GPU 코드 생성
Vais GPU Code Generation
Vais supports generating GPU compute shader code for CUDA, OpenCL, and WebGPU targets.
Quick Start
# Compile to CUDA
vaisc build kernel.vais --gpu cuda
# Compile to OpenCL
vaisc build kernel.vais --gpu opencl
# Compile to WebGPU WGSL
vaisc build kernel.vais --gpu webgpu
Writing GPU Kernels
Use the #[gpu] or #[kernel] attribute to mark functions as GPU kernels:
U std/gpu
# GPU kernel for vector addition
#[gpu]
F vector_add(a: *f64, b: *f64, c: *f64, n: i64) -> i64 {
idx := global_idx()
I idx < n {
c[idx] = a[idx] + b[idx]
}
0
}
Supported Targets
CUDA (.cu)
For NVIDIA GPUs. Generates CUDA C code that can be compiled with nvcc.

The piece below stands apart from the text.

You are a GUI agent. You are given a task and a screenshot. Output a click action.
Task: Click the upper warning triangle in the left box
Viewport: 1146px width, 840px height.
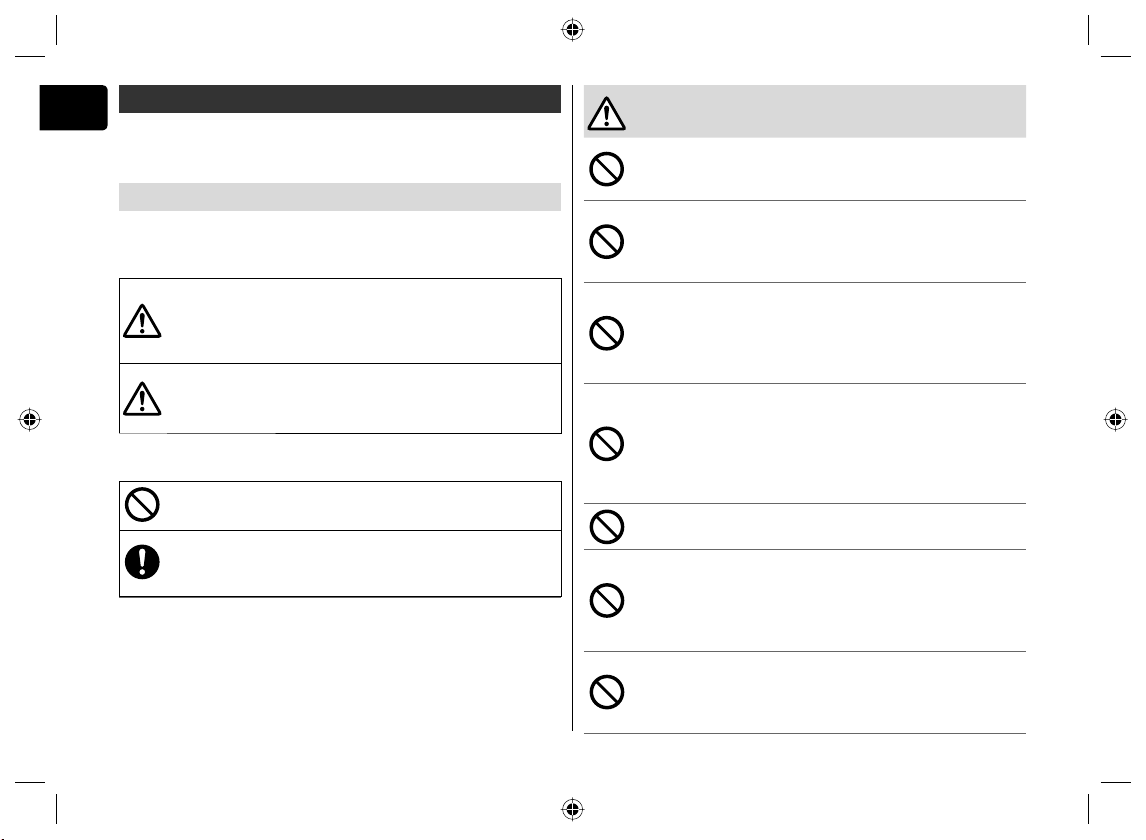coord(142,321)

vaisc build kernel.vais --gpu cuda -o kernel.cu
nvcc -c kernel.cu -o kernel.o
OpenCL (.cl)
Cross-platform GPU code. Works with NVIDIA, AMD, and Intel GPUs.
vaisc build kernel.vais --gpu opencl -o kernel.cl
WebGPU WGSL (.wgsl)
For browser-based GPU computing. Generates WGSL shaders.
vaisc build kernel.vais --gpu webgpu -o kernel.wgsl
GPU Built-in Functions
Thread Indexing
| Function | Description |
|---|---|
thread_idx_x() | Thread index within block (x) |
thread_idx_y() | Thread index within block (y) |
thread_idx_z() | Thread index within block (z) |
block_idx_x() | Block index within grid (x) |
block_idx_y() | Block index within grid (y) |
block_idx_z() | Block index within grid (z) |
block_dim_x() | Block dimension (x) |
global_idx() | Global linear thread index |
Synchronization
| Function | Description |
|---|---|
sync_threads() | Synchronize all threads in block |
thread_fence() | Memory fence (global) |
Atomic Operations
| Function | Description |
|---|---|
atomic_add(addr, val) | Atomic add |
atomic_sub(addr, val) | Atomic subtract |
atomic_min(addr, val) | Atomic minimum |
atomic_max(addr, val) | Atomic maximum |
atomic_cas(addr, cmp, val) | Compare-and-swap |
Math Functions
Standard math functions (sqrt, sin, cos, exp, log, pow, etc.) are mapped to their GPU equivalents.
Examples
Vector Addition
U std/gpu
#[gpu]
F vector_add(a: *f64, b: *f64, c: *f64, n: i64) -> i64 {
idx := global_idx()
I idx < n {
c[idx] = a[idx] + b[idx]
}
0
}
Generated CUDA:
__global__ void vector_add(double* a, double* b, double* c, long long n) {
long long idx = threadIdx.x + blockIdx.x * blockDim.x;
if (idx < n) {
c[idx] = a[idx] + b[idx];
}
}
Matrix Multiplication
U std/gpu
#[gpu]
F matmul(A: *f64, B: *f64, C: *f64, N: i64) -> i64 {
row := block_idx_y() * block_dim_y() + thread_idx_y()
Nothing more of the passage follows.